### Short task:
Copy out only the rows between the line containing "with letter S" and the line containing "pos(235,96)", inclusive, with their requests, and shift every coordinate in their answers by adding 88 to it.

═══ Records for the exercise ═══

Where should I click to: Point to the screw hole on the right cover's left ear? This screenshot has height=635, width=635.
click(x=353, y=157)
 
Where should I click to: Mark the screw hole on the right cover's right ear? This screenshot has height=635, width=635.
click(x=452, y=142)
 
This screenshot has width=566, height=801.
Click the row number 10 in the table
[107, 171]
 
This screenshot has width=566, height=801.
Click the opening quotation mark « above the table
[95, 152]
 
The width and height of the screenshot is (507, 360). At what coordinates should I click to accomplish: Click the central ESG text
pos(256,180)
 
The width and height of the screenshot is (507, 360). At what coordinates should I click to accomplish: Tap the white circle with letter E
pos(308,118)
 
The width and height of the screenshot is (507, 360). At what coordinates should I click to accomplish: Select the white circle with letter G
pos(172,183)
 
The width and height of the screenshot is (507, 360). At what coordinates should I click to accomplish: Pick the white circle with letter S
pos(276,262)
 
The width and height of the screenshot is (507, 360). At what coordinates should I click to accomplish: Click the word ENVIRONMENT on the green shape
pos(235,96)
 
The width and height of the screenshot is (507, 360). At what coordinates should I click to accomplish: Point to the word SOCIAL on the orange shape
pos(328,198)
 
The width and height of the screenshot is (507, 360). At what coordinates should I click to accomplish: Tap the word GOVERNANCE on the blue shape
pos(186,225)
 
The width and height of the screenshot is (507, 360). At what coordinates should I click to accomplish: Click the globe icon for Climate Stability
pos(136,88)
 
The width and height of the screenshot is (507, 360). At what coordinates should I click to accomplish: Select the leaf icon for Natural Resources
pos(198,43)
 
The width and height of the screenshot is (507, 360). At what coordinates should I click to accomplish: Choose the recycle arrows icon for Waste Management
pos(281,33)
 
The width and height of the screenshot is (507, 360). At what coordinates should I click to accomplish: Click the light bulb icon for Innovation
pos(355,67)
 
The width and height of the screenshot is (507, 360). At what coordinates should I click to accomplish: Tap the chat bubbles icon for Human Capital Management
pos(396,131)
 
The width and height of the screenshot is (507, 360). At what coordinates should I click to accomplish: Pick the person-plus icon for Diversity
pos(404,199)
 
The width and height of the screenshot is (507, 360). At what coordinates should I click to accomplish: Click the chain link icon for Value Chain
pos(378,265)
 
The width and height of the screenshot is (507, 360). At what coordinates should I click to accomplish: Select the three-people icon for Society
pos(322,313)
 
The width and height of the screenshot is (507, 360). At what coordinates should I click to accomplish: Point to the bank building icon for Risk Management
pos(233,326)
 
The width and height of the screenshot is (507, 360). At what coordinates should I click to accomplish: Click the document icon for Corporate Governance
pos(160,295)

═══

### Answer to this task:
The width and height of the screenshot is (507, 360). At what coordinates should I click to accomplish: Pick the white circle with letter S
pos(364,350)
 
The width and height of the screenshot is (507, 360). At what coordinates should I click to accomplish: Click the word ENVIRONMENT on the green shape
pos(323,184)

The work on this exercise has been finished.